Profit and Loss Peer to Peer Lending

Just as previously explained, borrowers of funds in peer-to-peer lending services will be charged interest every month. Until, the borrower of funds must pay the basic debt, and interest according to the tenor or the current debt period.

The yield or return for those of you who are interested in investing in peer-to-peer lending comes from the interest on the debt. Before you invest or make capital, it is necessary to take into account the profit and loss of peer to peer lending as reported by Kompas.com below:

Big profit

The advantage of investing in financial technology lending, namely high returns. Far above inflation, even deposit interest rates. Until the power of money grows enormously.
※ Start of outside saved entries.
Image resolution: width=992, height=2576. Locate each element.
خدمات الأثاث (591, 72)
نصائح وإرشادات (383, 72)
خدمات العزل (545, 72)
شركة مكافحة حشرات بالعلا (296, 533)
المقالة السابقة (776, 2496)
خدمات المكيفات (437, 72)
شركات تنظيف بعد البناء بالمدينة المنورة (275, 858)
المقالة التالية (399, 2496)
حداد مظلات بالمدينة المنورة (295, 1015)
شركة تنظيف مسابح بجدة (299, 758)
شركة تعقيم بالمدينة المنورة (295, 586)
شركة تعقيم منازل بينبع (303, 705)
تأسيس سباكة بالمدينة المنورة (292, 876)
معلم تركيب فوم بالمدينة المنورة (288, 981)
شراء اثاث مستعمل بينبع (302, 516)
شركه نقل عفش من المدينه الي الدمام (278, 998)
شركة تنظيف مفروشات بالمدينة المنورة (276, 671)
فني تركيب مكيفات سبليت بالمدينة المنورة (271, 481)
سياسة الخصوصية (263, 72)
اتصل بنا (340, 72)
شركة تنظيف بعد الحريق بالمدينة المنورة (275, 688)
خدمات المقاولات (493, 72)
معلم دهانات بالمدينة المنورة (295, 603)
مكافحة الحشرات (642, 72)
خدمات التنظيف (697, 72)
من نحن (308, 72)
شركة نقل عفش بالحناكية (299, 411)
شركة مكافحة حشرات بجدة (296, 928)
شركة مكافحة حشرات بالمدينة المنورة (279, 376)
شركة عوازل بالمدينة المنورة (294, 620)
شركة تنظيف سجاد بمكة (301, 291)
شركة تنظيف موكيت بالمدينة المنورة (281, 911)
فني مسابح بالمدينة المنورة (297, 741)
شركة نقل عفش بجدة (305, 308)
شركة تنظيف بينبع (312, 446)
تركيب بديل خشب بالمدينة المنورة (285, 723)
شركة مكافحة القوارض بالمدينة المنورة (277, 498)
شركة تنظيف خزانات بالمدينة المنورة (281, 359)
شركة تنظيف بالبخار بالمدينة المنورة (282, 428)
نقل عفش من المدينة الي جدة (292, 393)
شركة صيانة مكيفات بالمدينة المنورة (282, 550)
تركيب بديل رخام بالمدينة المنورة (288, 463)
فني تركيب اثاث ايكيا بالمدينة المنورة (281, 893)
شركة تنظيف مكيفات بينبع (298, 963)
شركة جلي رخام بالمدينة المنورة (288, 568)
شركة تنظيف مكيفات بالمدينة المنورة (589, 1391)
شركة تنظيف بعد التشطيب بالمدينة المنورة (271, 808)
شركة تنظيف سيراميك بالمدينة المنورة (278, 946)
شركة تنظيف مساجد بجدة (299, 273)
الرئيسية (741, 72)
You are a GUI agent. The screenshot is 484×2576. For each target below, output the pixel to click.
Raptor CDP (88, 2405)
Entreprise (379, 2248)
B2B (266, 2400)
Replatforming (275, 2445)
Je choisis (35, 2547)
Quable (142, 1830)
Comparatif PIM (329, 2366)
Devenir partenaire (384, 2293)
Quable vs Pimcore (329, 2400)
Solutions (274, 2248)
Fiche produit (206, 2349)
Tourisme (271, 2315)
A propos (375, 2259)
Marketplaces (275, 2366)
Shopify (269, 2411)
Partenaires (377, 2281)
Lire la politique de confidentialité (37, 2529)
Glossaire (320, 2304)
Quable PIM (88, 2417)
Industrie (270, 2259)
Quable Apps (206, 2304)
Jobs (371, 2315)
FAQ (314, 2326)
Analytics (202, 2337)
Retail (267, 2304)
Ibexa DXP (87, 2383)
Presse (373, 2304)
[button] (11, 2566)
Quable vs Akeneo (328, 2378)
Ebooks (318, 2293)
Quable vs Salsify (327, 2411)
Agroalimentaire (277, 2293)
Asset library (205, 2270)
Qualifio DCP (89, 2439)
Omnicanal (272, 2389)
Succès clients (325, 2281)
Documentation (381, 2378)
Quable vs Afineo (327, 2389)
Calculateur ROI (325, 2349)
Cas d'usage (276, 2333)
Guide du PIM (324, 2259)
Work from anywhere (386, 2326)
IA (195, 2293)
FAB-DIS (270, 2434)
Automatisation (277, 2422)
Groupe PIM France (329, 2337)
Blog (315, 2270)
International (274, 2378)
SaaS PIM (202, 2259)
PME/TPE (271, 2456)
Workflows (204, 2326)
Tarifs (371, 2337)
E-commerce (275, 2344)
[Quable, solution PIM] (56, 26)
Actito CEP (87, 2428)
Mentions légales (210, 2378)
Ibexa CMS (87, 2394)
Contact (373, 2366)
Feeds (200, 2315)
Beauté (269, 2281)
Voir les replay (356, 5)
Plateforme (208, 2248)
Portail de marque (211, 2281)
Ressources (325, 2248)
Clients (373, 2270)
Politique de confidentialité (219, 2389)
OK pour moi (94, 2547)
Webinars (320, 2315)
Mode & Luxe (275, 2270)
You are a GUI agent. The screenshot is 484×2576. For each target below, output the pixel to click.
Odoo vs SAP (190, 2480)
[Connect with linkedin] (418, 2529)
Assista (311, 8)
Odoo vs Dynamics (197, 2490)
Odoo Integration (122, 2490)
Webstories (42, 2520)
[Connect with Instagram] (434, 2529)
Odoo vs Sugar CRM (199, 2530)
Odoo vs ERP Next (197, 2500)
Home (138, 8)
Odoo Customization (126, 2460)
The returns are given by each financial technology lending company vary. But you can pocket a profit of up to 18% / year. If separated by 12, it means 1.5% /month. The amount of this yield is still within normal limits.

High risk

As in the essence of the investment idea, big profits are of course accompanied by high risks. That way, investing in peer-to-peer lending is right for you with an aggressive investment risk profile. Some of the risks that may occur when investing in peer-to-peer lending are the opportunity for the borrower to fail to pay until the borrower experiences a setback or the money is taken away.

Freedom to determine the tenor

Another advantage of investing in financial technology lending is the flexibility to choose a tenor or period. It can be within 6 months, a year, or 2 years.

Investment funds cannot be taken arbitrarily

You as a lender cannot take or take funds in the middle of the road. This means that you can only withdraw investment funds after the investment period is over. P2P Lending companies have their own provisions for disbursing funds. Usually, the tenor of capital or investment that is peddled varies, some are 3 months, 6 months, a year, even more.